* **What to work on**:
Render the data below as a Markdown table with two columns, Row and Line, starting with the line that contains "Click the Brand field label" and going on through the line that contains "coord(408,81)". Number each row, put each line in its own row, and leave out blank lines.

** Begin Extracted data **

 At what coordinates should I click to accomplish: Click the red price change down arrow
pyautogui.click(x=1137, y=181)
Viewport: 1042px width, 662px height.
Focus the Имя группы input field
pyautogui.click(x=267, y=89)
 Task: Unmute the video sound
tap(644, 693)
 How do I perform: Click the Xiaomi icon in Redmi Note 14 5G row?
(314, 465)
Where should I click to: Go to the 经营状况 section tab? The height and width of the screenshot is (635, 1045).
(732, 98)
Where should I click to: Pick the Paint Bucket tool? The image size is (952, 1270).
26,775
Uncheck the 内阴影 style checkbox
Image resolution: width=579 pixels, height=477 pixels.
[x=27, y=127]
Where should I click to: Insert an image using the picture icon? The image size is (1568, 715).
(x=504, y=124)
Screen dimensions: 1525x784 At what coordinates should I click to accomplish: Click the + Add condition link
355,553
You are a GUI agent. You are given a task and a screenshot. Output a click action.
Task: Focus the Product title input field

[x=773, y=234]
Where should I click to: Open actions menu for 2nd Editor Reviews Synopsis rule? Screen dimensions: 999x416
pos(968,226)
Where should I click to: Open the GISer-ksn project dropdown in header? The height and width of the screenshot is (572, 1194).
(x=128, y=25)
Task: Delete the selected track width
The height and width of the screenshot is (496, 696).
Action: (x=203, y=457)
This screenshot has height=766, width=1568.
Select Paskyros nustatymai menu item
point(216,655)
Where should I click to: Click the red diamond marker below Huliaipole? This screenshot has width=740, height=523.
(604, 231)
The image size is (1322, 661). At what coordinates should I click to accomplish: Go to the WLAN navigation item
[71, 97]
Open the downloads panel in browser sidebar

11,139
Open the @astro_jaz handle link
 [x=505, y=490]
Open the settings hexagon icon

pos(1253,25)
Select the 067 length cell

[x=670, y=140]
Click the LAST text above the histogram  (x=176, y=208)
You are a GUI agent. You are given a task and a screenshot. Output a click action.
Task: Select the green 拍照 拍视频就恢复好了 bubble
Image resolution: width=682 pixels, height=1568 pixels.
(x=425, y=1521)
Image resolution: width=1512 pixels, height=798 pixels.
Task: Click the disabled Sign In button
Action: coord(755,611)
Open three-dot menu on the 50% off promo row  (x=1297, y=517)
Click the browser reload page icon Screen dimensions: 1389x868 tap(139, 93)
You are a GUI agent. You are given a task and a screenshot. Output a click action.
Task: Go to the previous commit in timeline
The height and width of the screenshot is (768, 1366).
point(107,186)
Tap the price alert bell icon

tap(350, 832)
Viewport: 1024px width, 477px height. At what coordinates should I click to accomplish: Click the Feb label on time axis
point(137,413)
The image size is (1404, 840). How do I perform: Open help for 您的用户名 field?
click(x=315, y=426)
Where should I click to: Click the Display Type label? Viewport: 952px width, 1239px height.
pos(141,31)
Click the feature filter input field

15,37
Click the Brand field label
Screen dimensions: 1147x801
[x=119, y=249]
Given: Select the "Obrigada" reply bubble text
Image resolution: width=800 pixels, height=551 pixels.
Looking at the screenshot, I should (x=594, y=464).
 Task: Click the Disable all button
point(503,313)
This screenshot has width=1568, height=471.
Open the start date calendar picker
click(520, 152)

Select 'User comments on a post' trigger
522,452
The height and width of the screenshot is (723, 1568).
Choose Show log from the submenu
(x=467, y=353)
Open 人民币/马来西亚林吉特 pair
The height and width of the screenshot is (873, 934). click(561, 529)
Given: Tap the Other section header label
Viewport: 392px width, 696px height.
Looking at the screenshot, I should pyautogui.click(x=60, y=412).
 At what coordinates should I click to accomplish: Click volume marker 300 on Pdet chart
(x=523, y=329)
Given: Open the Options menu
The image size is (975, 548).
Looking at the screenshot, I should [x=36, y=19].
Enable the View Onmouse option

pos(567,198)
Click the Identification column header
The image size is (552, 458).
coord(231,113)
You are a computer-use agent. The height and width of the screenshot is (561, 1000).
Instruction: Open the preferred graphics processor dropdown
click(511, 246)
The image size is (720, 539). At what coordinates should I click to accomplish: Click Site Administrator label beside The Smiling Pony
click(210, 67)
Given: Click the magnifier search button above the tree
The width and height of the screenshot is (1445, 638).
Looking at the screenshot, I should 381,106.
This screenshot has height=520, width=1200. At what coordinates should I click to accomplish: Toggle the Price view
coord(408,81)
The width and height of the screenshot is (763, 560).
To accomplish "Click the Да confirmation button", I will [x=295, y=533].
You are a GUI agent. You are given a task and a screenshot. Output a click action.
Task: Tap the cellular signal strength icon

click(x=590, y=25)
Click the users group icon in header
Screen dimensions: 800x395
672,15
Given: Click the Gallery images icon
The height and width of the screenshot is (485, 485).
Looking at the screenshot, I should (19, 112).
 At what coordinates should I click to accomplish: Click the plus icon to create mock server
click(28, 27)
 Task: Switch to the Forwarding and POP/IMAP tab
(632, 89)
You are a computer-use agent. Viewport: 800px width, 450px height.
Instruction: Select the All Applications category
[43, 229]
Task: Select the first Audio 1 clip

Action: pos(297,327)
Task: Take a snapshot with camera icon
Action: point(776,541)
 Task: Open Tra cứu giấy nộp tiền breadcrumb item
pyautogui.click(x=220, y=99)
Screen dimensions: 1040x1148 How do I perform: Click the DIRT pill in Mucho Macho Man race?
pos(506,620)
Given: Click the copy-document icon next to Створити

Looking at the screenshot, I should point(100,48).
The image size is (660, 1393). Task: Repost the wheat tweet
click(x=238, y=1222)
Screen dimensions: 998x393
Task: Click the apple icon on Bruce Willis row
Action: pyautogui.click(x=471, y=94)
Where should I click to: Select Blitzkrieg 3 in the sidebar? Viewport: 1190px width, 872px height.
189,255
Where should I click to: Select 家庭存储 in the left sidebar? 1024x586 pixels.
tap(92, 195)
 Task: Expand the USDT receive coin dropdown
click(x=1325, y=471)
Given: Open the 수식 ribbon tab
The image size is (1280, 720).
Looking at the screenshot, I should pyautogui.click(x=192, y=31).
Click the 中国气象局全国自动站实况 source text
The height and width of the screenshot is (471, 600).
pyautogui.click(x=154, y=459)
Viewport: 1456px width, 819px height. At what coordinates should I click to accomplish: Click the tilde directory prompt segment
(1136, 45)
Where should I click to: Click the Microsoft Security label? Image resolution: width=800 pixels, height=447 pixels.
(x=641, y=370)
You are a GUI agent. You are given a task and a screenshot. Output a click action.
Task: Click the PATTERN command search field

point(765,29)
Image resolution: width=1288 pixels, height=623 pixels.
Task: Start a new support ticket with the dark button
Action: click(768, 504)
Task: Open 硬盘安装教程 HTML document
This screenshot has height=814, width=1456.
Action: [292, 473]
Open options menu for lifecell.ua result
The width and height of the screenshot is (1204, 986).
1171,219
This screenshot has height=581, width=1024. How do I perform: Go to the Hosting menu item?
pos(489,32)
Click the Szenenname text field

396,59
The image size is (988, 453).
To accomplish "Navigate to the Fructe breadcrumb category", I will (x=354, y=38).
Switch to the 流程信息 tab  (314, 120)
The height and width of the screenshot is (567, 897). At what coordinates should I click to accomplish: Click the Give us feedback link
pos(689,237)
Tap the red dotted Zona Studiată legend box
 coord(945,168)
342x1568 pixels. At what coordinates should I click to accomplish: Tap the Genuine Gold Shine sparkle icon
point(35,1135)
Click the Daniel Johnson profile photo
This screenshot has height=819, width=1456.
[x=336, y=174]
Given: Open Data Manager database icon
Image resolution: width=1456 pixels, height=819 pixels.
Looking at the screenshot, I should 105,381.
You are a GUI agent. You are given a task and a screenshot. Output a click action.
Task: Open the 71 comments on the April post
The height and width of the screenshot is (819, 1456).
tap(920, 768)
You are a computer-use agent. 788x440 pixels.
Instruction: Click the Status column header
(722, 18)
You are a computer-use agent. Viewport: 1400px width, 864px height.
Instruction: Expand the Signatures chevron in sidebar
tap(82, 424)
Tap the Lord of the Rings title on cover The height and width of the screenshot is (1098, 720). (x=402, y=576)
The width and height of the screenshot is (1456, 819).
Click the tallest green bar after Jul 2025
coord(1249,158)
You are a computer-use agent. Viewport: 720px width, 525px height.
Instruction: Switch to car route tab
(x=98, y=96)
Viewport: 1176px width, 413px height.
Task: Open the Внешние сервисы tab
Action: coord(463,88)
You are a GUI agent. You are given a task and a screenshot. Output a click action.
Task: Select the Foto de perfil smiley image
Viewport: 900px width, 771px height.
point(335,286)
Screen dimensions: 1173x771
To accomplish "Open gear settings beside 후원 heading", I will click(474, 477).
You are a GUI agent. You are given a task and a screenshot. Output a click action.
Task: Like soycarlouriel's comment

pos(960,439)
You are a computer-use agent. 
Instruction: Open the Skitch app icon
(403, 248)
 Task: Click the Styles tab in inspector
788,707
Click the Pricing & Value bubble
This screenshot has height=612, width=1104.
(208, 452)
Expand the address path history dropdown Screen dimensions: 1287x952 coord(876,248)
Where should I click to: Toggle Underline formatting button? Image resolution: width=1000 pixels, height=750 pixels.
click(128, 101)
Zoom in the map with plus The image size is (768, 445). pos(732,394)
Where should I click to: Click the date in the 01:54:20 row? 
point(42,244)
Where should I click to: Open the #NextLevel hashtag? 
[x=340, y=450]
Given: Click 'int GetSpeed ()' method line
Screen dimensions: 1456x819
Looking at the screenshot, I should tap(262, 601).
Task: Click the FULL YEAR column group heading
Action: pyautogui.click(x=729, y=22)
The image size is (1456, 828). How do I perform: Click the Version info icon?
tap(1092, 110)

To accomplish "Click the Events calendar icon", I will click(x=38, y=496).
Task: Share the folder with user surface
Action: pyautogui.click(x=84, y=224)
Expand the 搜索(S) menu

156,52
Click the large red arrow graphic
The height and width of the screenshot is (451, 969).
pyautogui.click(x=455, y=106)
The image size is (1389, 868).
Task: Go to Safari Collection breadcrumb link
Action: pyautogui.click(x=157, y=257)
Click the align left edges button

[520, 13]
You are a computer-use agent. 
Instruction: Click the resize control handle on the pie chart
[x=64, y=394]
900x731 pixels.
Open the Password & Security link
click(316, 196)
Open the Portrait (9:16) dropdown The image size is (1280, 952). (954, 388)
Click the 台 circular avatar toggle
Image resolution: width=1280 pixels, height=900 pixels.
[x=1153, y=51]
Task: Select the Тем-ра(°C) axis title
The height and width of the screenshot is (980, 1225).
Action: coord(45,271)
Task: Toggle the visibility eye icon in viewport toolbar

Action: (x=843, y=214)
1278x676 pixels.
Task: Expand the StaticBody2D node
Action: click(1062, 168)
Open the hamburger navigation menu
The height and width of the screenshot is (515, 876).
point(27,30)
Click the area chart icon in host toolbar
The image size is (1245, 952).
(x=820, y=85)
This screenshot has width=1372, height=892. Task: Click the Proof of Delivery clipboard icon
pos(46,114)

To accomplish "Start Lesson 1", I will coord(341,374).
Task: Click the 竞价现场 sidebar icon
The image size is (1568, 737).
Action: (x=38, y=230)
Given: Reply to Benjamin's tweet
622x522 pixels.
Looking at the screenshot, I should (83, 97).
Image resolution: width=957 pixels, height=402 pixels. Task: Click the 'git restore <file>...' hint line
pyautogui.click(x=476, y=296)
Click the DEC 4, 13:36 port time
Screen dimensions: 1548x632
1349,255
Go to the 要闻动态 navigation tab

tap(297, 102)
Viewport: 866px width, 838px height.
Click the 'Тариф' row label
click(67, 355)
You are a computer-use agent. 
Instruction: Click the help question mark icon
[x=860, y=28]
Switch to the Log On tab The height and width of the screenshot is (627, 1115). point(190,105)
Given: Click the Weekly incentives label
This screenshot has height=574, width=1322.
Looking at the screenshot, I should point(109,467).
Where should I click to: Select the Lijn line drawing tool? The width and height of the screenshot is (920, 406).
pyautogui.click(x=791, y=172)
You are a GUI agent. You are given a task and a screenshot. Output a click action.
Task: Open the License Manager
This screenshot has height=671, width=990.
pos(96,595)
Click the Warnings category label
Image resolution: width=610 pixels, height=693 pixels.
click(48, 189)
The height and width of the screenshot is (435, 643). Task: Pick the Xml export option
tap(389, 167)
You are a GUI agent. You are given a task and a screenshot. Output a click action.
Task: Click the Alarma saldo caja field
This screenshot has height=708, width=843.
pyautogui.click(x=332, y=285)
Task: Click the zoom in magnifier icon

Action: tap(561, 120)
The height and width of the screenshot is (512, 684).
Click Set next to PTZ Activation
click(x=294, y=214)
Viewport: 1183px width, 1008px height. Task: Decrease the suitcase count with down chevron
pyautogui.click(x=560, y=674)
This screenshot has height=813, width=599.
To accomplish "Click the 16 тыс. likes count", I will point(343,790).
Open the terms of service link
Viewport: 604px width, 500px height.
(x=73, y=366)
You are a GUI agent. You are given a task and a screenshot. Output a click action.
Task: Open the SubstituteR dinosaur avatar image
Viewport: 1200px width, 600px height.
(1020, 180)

** End Extracted data **

* **Result of the exercise**:
| Row | Line |
|---|---|
| 1 | Click the Brand field label |
| 2 | Screen dimensions: 1147x801 |
| 3 | [x=119, y=249] |
| 4 | Given: Select the "Obrigada" reply bubble text |
| 5 | Image resolution: width=800 pixels, height=551 pixels. |
| 6 | Looking at the screenshot, I should (x=594, y=464). |
| 7 |  Task: Click the Disable all button |
| 8 | point(503,313) |
| 9 | This screenshot has width=1568, height=471. |
| 10 | Open the start date calendar picker |
| 11 | click(520, 152) |
| 12 | Select 'User comments on a post' trigger |
| 13 | 522,452 |
| 14 | The height and width of the screenshot is (723, 1568). |
| 15 | Choose Show log from the submenu |
| 16 | (x=467, y=353) |
| 17 | Open 人民币/马来西亚林吉特 pair |
| 18 | The height and width of the screenshot is (873, 934). click(561, 529) |
| 19 | Given: Tap the Other section header label |
| 20 | Viewport: 392px width, 696px height. |
| 21 | Looking at the screenshot, I should pyautogui.click(x=60, y=412). |
| 22 |  At what coordinates should I click to accomplish: Click volume marker 300 on Pdet chart |
| 23 | (x=523, y=329) |
| 24 | Given: Open the Options menu |
| 25 | The image size is (975, 548). |
| 26 | Looking at the screenshot, I should [x=36, y=19]. |
| 27 | Enable the View Onmouse option |
| 28 | pos(567,198) |
| 29 | Click the Identification column header |
| 30 | The image size is (552, 458). |
| 31 | coord(231,113) |
| 32 | You are a computer-use agent. The height and width of the screenshot is (561, 1000). |
| 33 | Instruction: Open the preferred graphics processor dropdown |
| 34 | click(511, 246) |
| 35 | The image size is (720, 539). At what coordinates should I click to accomplish: Click Site Administrator label beside The Smiling Pony |
| 36 | click(210, 67) |
| 37 | Given: Click the magnifier search button above the tree |
| 38 | The width and height of the screenshot is (1445, 638). |
| 39 | Looking at the screenshot, I should 381,106. |
| 40 | This screenshot has height=520, width=1200. At what coordinates should I click to accomplish: Toggle the Price view |
| 41 | coord(408,81) |